NEW YORK -- Family and friends gathered Sunday at a funeral home in the Bronx to remember Eric Rosado, the 14-year-old shot and killed while robbing a South Miami-Dade grocery store last week.
Many wondered why the teen, who moved to South Florida in 2005 and returned home to be buried, had suddenly gone astray.
Rosado, a freshman at Cooper City High School, died when a store manager who was being robbed pulled out a gun and shot him.
Police said the teenager's two accomplices in the attempted holdup of the Diaz Grocery Store in Naranja on Tuesday -- and in other mom-and-pop grocery robberies since October -- were his 32-year-old girlfriend, Ivona Sanchez, who is the mother of one of his friends, and Sanchez's sister, Bonie Saldarriaga, 30.
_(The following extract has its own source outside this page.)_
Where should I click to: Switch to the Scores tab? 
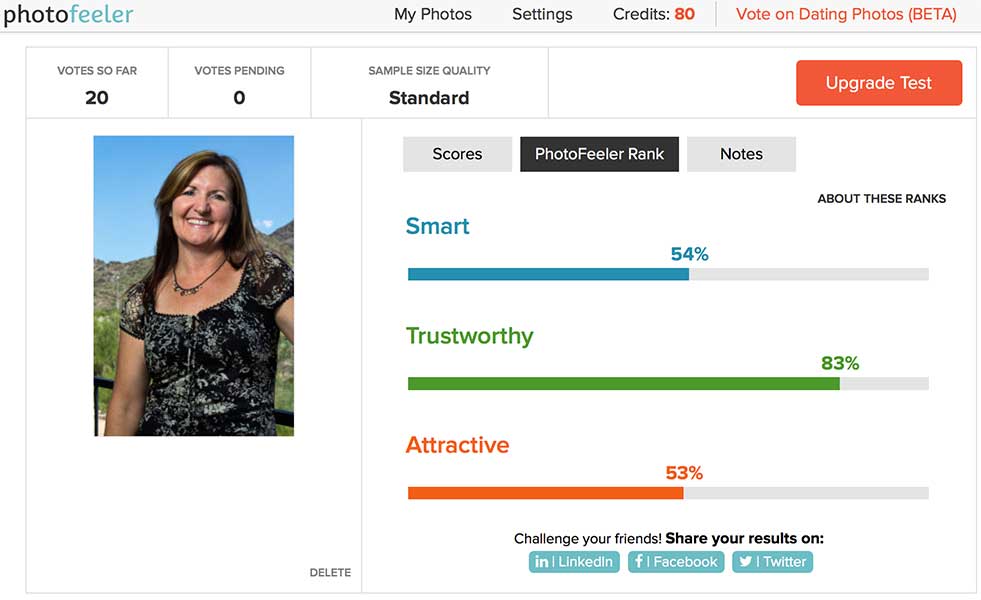[457, 154]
The two women have been charged with second-degree felony murder for the death of their young accomplice, killed in the commission of a crime.
In the Bronx, where Rosado was born and raised and had scores of relatives, shock spread through his funeral.
''We were amazed,'' said Rosado's older sister, Jackie Alvarado, upon hearing the news that her brother had been killed. ``It was not the person that we knew.''
Those who knew Rosado before he moved to Florida described him as a serious student.
''He was always trying to protect people, not hurt them,'' said Jennifer Avallone, his fifth-grade teacher at PS 280. ``All the teachers loved him.''
The small room at the funeral home on 192nd Street filled up with people as afternoon turned to evening. A wreath of pink and white flowers covered the open casket where Rosado's body lay.
The boy's mother sat in the front row during the wake. At one point her sobbing filled the room. ''My God, my God,'' she cried out in Spanish. ``Why?''
Two years ago, Candida Alvarado moved with her son to Florida. Family described Alvarado as a hard-working single mother who stayed involved in her son's life. The move was an attempt to take Rosado away from the tough Bronx streets.
''She wanted to isolate him from the environment here,'' said Rosado's cousin, Juan Cordero, who was one of the last to speak to Rosado before his death.
But the move brought new challenges. Soon, he met Sanchez -- and his life changed.
Rosado's family said his behavior changed. ''My little cousin was stressed. He wasn't the same,'' said Cordero, 22. He said Rosado seemed preoccupied all the time. ``It's like he wasn't there.''
Yet even while Rosado grew increasingly distant from his family, those still close to him said he continued to remember important events.
He made it a point to attend the baby shower for Cordero's first child last May.
He called his sister Jackie when she gave birth to a baby boy in August.
And when another sister, Wanda, got a new job as an administrator of a general pharmaceutical company, he phoned to say congratulations.
''He was just family based,'' said his sister, Wanda, 26.